Epigraph-Guided Flow Matching for Safe and Performant Offline Reinforcement Learning
Manan Tayal, Mumuksh Tayal
TL;DR
This work tackles offline reinforcement learning under hard safety constraints by casting it as a state-constrained optimal control problem and introducing Epigraph-Guided Flow Matching (EpiFlow). It learns a data-driven auxiliary epigraph value function $\hat{V}(x,z)$ via expectile regression and a set of envelope functions, enabling a feasibility-aware policy that maximizes performance while staying within safe data-supported regions. Policy synthesis combines an epigraph-guided objective with Flow Matching, producing a deterministic vector-field-based sampler that implements $\pi^*(a|x) \propto \pi_\beta(a|x) \exp(\alpha\hat{A}(x,a;z^*(x)))$ and is executed through a single ODE integration. Empirically, EpiFlow achieves near-zero empirical safety violations across low- and high-dimensional safety benchmarks (e.g., Safety Gymnasium) while delivering competitive returns, outperforming several soft-constraint baselines.

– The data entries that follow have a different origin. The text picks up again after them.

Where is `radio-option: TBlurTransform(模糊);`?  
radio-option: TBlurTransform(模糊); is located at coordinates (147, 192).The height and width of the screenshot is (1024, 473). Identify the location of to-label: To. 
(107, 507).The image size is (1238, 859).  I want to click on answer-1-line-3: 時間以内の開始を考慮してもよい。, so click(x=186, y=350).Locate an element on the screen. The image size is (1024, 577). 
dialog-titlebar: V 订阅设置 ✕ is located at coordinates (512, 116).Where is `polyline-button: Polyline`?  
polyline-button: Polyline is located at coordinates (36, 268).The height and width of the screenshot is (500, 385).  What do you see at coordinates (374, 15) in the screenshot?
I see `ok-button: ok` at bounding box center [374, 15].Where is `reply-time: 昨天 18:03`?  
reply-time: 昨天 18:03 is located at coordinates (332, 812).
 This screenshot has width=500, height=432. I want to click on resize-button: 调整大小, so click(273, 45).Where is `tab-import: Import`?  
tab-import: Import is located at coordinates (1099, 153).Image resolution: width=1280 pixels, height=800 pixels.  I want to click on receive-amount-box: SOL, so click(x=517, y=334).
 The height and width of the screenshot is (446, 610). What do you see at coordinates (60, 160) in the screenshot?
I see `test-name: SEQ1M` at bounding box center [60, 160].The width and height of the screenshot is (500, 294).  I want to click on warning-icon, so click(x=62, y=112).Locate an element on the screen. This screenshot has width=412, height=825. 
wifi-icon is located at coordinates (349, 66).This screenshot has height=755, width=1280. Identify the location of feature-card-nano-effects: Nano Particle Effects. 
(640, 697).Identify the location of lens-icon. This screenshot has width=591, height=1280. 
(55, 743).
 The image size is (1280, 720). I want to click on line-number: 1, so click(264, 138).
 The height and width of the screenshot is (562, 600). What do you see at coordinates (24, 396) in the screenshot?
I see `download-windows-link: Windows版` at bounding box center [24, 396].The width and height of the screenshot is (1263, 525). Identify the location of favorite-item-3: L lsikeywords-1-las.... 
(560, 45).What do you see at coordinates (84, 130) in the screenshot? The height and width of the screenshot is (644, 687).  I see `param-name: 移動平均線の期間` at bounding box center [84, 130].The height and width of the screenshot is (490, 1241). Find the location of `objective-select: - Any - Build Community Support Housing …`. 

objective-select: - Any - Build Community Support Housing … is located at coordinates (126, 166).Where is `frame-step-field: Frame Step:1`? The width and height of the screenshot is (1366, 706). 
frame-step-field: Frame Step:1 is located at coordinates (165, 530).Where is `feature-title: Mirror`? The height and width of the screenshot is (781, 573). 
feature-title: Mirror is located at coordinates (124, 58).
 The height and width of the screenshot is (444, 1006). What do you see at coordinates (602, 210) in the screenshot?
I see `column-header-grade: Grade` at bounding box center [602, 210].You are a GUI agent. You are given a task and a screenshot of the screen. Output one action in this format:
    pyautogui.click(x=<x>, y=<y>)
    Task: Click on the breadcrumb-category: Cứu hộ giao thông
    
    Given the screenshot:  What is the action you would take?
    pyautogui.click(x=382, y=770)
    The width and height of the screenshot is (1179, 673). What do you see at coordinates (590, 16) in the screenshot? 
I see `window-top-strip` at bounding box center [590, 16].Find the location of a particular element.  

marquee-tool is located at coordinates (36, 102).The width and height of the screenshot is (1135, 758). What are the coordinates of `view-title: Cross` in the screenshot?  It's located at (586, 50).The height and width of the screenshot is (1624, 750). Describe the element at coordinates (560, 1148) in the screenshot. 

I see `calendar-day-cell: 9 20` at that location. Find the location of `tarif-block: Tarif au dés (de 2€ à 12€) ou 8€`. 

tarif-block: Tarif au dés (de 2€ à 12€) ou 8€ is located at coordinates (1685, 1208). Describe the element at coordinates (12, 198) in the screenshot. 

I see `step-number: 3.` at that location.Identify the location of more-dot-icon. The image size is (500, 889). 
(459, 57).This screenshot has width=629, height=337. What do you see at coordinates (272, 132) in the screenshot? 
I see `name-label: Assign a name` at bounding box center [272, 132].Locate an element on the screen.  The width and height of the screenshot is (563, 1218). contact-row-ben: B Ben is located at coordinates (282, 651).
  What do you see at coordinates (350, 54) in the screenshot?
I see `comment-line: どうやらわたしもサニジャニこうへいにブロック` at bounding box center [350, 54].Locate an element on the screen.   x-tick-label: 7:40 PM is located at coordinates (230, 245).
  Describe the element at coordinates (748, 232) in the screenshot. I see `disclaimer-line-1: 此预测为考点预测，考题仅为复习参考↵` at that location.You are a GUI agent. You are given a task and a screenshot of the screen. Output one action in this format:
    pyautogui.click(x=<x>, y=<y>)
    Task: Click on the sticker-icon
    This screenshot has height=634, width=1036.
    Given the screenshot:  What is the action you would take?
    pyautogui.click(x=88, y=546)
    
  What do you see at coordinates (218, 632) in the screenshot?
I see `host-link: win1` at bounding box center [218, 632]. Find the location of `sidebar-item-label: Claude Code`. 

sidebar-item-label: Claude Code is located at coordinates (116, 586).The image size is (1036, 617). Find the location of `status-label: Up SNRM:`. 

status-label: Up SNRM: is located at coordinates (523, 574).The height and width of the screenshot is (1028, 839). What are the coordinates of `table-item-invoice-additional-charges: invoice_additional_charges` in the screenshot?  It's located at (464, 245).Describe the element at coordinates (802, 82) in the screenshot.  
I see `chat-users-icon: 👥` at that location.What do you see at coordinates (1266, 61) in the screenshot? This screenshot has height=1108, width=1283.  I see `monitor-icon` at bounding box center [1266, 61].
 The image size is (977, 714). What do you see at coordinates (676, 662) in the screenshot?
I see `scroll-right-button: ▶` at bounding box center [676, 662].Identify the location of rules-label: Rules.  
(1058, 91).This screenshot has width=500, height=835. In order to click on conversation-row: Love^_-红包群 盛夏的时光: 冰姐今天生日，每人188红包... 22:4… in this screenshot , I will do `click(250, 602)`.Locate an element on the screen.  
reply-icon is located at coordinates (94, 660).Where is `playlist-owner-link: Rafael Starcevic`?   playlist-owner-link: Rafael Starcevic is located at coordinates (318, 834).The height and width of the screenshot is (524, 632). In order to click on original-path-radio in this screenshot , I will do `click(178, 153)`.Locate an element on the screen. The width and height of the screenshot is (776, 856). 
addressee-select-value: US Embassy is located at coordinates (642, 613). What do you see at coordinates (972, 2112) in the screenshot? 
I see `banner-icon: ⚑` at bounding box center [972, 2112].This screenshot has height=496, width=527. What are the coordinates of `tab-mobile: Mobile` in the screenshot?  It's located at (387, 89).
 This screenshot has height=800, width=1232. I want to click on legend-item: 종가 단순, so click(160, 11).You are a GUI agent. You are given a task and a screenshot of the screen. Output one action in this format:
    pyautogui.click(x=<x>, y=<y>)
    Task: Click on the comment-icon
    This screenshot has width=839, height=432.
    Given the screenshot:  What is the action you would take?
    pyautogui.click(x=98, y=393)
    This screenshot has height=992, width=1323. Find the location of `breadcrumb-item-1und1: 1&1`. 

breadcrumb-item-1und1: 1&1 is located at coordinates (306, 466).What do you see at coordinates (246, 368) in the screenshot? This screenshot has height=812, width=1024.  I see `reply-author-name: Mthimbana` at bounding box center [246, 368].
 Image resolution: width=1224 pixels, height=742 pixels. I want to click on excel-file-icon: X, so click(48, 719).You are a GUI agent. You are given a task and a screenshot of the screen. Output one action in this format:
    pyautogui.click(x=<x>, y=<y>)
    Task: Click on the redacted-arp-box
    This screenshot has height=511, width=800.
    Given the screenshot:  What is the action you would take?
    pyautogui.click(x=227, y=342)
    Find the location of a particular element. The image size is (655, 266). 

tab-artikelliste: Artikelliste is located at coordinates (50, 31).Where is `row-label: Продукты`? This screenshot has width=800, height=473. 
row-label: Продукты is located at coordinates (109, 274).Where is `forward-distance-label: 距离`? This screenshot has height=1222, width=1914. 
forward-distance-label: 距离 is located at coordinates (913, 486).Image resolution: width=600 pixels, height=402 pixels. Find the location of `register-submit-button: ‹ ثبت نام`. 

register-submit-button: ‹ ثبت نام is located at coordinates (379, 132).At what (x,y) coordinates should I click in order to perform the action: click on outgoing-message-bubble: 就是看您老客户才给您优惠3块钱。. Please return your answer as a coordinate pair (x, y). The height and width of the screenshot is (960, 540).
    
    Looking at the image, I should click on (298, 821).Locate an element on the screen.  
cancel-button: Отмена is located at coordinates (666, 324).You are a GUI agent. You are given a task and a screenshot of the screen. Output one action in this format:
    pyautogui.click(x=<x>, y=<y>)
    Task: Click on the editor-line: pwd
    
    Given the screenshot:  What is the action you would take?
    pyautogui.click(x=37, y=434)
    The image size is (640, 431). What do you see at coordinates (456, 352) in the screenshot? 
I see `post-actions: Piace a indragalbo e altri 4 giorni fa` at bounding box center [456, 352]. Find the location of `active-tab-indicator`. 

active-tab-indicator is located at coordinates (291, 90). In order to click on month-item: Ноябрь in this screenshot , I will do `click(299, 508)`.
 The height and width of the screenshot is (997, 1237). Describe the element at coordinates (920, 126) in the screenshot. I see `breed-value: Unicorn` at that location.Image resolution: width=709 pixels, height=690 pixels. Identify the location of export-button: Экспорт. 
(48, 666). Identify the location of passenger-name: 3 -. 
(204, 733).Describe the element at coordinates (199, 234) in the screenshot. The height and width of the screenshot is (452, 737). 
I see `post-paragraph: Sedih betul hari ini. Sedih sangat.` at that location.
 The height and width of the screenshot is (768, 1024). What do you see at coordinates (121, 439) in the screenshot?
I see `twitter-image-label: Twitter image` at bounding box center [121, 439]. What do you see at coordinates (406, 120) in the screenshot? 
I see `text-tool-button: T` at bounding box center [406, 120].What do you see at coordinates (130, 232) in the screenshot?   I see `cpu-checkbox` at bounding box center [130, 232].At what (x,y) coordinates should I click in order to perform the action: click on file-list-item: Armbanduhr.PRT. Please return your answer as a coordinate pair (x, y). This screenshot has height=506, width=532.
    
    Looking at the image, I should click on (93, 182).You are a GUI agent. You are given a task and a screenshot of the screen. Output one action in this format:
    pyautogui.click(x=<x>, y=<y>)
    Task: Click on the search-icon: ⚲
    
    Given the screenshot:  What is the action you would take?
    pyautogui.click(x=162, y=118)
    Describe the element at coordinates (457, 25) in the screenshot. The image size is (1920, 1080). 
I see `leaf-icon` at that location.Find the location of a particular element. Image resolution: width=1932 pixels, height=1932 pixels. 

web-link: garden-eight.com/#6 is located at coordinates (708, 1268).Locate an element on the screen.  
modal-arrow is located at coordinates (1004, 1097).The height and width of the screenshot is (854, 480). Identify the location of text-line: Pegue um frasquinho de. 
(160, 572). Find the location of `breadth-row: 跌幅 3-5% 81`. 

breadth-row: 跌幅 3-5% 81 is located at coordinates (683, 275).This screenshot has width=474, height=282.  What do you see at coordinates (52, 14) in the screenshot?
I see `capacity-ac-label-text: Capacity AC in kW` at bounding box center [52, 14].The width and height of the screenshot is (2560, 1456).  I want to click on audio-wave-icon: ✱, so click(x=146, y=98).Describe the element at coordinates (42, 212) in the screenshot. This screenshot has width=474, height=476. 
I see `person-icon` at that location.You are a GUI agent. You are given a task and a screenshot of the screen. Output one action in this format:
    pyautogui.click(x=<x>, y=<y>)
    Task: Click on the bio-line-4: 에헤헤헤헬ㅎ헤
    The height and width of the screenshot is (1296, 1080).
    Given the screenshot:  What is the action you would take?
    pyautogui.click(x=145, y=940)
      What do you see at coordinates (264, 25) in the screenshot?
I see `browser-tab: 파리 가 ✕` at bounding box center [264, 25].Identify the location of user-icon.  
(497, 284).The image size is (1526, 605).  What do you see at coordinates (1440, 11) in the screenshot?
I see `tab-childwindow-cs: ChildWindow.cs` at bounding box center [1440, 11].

This approach offers a scalable, distribution-consistent safety certificate for deploying autonomous systems learned purely from offline data, with avenues for formal verification and robustness extensions.
Abstract
Offline reinforcement learning (RL) provides a compelling paradigm for training autonomous systems without the risks of online exploration, particularly in safety-critical domains. However, jointly achieving strong safety and performance from fixed datasets remains challenging. Existing safe offline RL methods often rely on soft constraints that allow violations, introduce excessive conservatism, or struggle to balance safety, reward optimization, and adherence to the data distribution. To address this, we propose Epigraph-Guided Flow Matching (EpiFlow), a framework that formulates safe offline RL as a state-constrained optimal control problem to co-optimize safety and performance. We learn a feasibility value function derived from an epigraph reformulation of the optimal control problem, thereby avoiding the decoupled objectives or post-hoc filtering common in prior work. Policies are synthesized by reweighting the behavior distribution based on this epigraph value function and fitting a generative policy via flow matching, enabling efficient, distribution-consistent sampling. Across various safety-critical tasks, including Safety-Gymnasium benchmarks, EpiFlow achieves competitive returns with near-zero empirical safety violations, demonstrating the effectiveness of epigraph-guided policy synthesis.